Yukarıdaki sorulara verilecek cevaplar belirlendikten sonra her bir konu açısından izlenecek iç hukuk yollarının neler olduğu, bunların uygulamada etkili ve sonuç alıcı olup olmadığının belirlenmesi, bu yolların hak kaybına uğranılmaması için izlenmesi, bazı durumlarda ise objektif anlamda ( kişiye göre değişecek şekilde değil ) tüketilmesi gerekene yolun bulunmadığı sonucuna varılması mümkün ise bu aşamadan itibaren bireysel başvuru yoluna gidilebilmesi gündeme gelebilir.Bu nedenle yasa hükmünde bir düzenlemeyle (KHK ile) yargı yolunun daha baştan bazı alanlar için işlevsiz olup olmadığının tespitinin yapılması gerekebilir.Bu konuda bireysel başvuru yapılacak organların '' başvuru yollarının hangi aşamadan sonra tüketildiğini kabul etiiğine ilişkin kararları bulunup incelenebilir.Hem ilkesel tespitler hem de her bir somut olay üzerinden verilmiş kararlar derlenebilir vs vs

Kısacası bir yerden başlamak gerektiği açık olmakla birlikte karanlıkta el yordamıyla bir şeyleri bulmak yerine önceden hangi eşyanın nerede olduğunu bilmenin büyük faydası olacaktır
Old 02-08-2016, 13:18   #5
txyz

 
Varsayılan

Anayasa Mahkemesi'nin geliştirdiği içtihatlarla Olağanüstü Hal KHK'larından olağanüstü hale ilişkin olmayan hükümler içeren KHK'lar Anayasa Mahkemesi'nin denetimine tabi. Ancak özel yargılama usulü olan Anayasa Mahkemesi üyelerinin de alelade kolluk kuvvetiyle gözaltına alınması da dikkate alındığında iptale karar verilebilir mi şüpheliyim, ayrıca iptale karar verilse dahi uygulamama durumunda hukuki durum ne olacak o da şüpheli. Muhalefet de bu konuda bekle ve gör politikası izliyor sanırım. Yine olası olmasa da meclisin kanun yoluyla düzenleme yapması da mümkün.

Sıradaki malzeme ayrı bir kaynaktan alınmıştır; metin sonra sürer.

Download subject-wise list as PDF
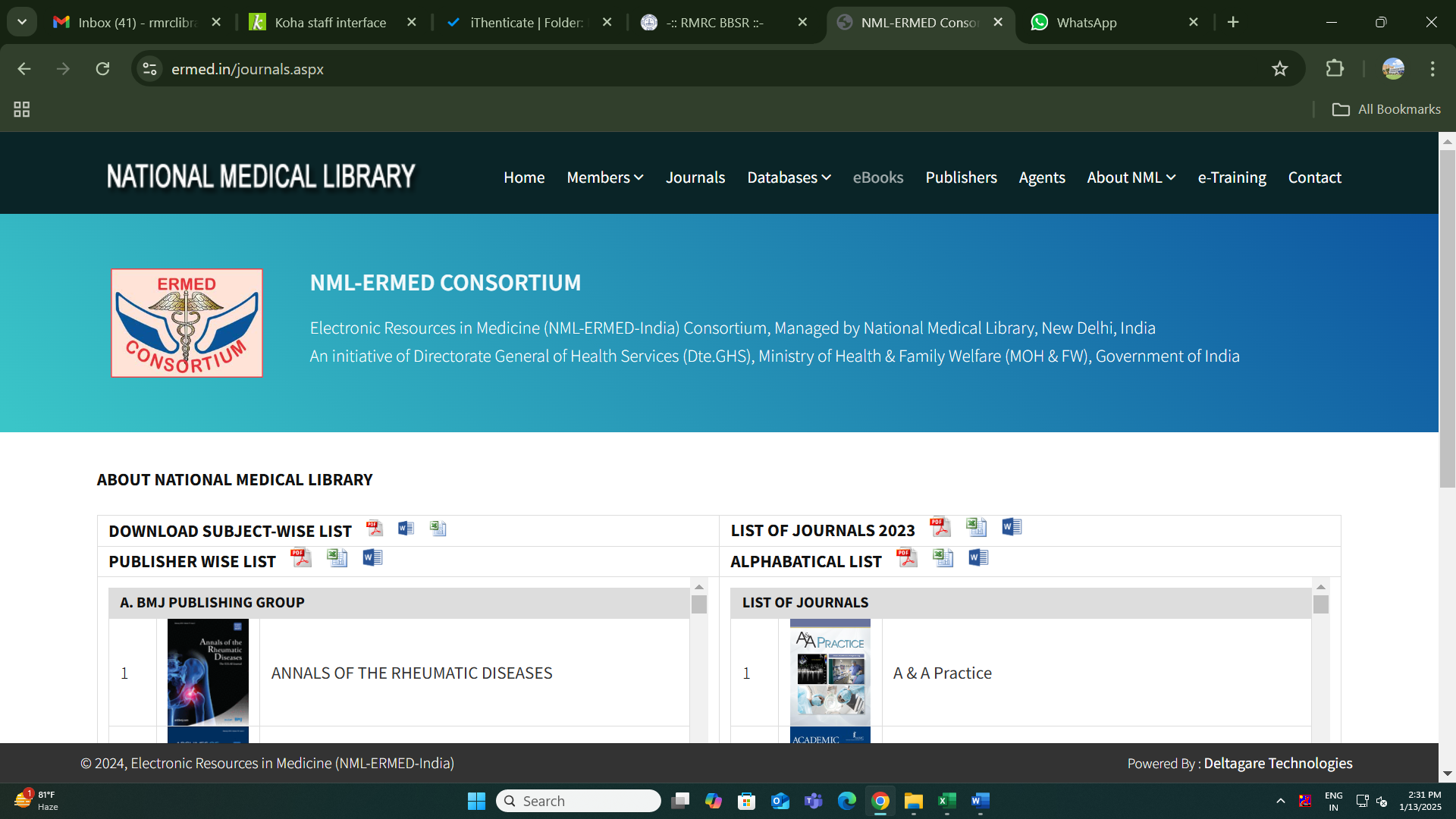 coord(375,529)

KHK hükümleri gözününe alındığında idari davalardan sonuç almanın iptal ve yeni bir kanuni düzenleme olmadıkça zor olduğunu düşünüyorum.
Old 02-08-2016, 13:40   #6
Av. Ahmed EKMEN

 
Varsayılan

Alıntı:
Yazan txyz
ayrıca iptale karar verilse dahi uygulamama durumunda hukuki durum ne olacak o da şüpheli.

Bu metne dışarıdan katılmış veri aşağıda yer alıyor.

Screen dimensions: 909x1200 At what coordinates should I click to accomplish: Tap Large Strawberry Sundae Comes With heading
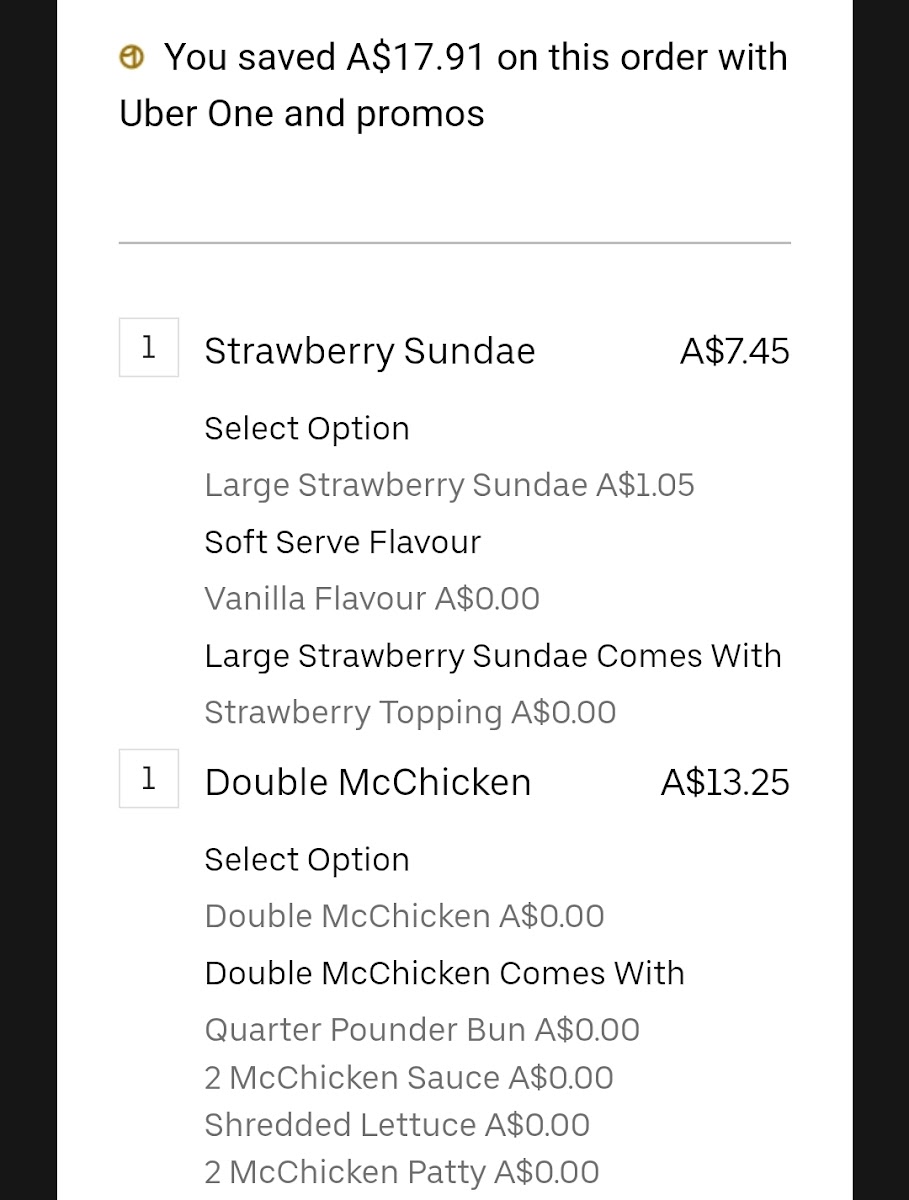click(493, 656)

Hukuki durumdan kastınızı tam anlayamadım ama bu durumda da davacıların tazminat talepleri gündeme gelecektir diye düşünüyorum.
Old 02-08-2016, 13:50   #7
txyz

 
Varsayılan

Bildiğiniz gibi Anayasa Mahkemesi'nin iptal kararlarının idare tarafından uygulanması lazım ancak Olağanüstü Hal KHK'larını inceleme yetkisi Anayasa'nın bir hükmüne değil Anayasa Mahkemesi'nin kendi geliştirdiği içtihatlara dayanmaktadır. Dolayısıyla idare iptal hükmünü tanımıyoruz derse oluşacak hukuki belirsizlikten bahsediyorum.
Old 02-08-2016, 15:03   #8
Mare Nostrum

 
Varsayılan

Durum benzer: kapatılan bir okulda tüm öğretmenlerin öğretim kurumlarında çalışması engelleniyor çalışma izinleri iptal ediliyor, öğretmenlere buna benzer tebligatlar yapılıyor.

Bir müvekkilime de aynı yazı tebliğ edilecek, bu kişi aynı zamanda 15 yıldır arkadaşım ve çalışmak için öğretmen olarak belki 7-8 okula başvuru yaptıktan sonra bu kapatılan okul ile anlaşmıştı. Okulda çevrede pek dindar bir okul olarak bilinmiyor.

İdari işlemin iptali için dava açacak olsak KHK gereği YD verilmeyecek, davayı kazansak bile kesinleşmesi 3-4 yıl sürecek belki ve evi arabası birikimi olmayan yeni bebeği olan arkadaşım ciddi bir mağduriyet yaşayacak. Vicdanen de tüm öğretmenlerin çalışmalarının yasaklanması kabul edilemez bence.

İptal davası açmadan idareye itiraz yolumuz olabilir mi?

İş iptal davasına kalırsa ciddi bir mağduriyet olacak süre nedeniyle. Eğer itiraz yolumuz varsa tüm hayatı özetleyecek bir dosya ile belki sonuç alma şansımız olabilir ama bildiğim kadarıyla böyle bir itiraz yolumuz yok.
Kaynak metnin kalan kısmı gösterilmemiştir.